| OBJECTIVE |
Copy the records below verbatim, from the line containing "Task: Click Image" through the line containing "click(10, 16)", including both of those lines.
◆ ◆ ◆ ◆ ◆
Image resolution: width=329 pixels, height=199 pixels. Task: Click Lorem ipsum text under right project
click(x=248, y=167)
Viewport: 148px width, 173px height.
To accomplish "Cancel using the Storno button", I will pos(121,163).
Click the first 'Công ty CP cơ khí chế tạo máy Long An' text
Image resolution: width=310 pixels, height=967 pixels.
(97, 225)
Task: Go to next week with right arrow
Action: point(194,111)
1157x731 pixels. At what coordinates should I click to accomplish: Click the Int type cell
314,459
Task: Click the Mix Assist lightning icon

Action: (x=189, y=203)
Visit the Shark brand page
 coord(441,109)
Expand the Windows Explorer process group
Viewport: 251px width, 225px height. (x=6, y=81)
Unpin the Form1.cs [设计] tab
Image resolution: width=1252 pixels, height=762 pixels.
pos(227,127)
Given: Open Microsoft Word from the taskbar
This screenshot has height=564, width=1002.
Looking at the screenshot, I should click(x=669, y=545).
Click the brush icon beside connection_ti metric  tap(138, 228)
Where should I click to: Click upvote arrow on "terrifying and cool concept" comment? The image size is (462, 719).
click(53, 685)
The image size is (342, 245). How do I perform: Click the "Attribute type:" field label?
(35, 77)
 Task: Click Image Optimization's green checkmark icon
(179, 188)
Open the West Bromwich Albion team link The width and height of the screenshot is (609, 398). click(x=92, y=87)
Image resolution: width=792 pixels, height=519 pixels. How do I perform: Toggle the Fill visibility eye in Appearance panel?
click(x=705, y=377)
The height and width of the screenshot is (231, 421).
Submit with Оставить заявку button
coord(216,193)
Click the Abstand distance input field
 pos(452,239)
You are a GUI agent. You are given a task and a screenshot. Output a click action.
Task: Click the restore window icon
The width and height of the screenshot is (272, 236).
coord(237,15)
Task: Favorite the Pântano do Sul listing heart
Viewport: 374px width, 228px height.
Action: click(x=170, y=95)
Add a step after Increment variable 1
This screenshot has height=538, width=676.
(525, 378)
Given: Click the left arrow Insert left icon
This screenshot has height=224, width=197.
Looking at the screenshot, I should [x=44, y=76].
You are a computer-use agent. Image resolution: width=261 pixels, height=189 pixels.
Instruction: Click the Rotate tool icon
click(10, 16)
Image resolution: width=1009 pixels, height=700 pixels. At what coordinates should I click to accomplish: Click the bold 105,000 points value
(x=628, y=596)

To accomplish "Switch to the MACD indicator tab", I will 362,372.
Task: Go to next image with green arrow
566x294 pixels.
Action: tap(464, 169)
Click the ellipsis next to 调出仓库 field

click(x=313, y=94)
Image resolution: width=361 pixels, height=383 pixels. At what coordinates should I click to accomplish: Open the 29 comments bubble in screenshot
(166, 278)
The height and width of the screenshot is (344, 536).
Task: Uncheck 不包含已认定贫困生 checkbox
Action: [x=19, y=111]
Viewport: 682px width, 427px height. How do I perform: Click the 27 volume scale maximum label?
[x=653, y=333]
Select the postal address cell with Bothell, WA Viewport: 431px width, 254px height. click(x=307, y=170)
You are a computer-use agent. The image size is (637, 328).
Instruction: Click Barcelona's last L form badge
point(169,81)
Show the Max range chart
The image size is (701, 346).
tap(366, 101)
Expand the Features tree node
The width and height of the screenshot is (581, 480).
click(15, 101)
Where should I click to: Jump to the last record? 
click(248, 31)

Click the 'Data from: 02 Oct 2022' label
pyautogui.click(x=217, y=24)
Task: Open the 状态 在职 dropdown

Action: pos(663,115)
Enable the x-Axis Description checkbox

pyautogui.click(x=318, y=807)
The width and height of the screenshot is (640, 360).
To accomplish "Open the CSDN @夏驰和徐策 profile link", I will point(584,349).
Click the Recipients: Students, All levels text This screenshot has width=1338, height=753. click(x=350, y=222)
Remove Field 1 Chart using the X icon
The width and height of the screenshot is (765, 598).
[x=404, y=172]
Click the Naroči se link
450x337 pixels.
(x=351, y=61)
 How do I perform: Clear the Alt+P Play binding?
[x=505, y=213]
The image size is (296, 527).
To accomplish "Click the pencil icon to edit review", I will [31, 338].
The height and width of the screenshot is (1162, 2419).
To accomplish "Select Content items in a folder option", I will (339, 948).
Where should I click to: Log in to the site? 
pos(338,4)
◆ ◆ ◆ ◆ ◆
| RESPONSE TO THE EXERCISE |
 Task: Click Image Optimization's green checkmark icon
(179, 188)
Open the West Bromwich Albion team link The width and height of the screenshot is (609, 398). click(x=92, y=87)
Image resolution: width=792 pixels, height=519 pixels. How do I perform: Toggle the Fill visibility eye in Appearance panel?
click(x=705, y=377)
The height and width of the screenshot is (231, 421).
Submit with Оставить заявку button
coord(216,193)
Click the Abstand distance input field
 pos(452,239)
You are a GUI agent. You are given a task and a screenshot. Output a click action.
Task: Click the restore window icon
The width and height of the screenshot is (272, 236).
coord(237,15)
Task: Favorite the Pântano do Sul listing heart
Viewport: 374px width, 228px height.
Action: click(x=170, y=95)
Add a step after Increment variable 1
This screenshot has height=538, width=676.
(525, 378)
Given: Click the left arrow Insert left icon
This screenshot has height=224, width=197.
Looking at the screenshot, I should [x=44, y=76].
You are a computer-use agent. Image resolution: width=261 pixels, height=189 pixels.
Instruction: Click the Rotate tool icon
click(10, 16)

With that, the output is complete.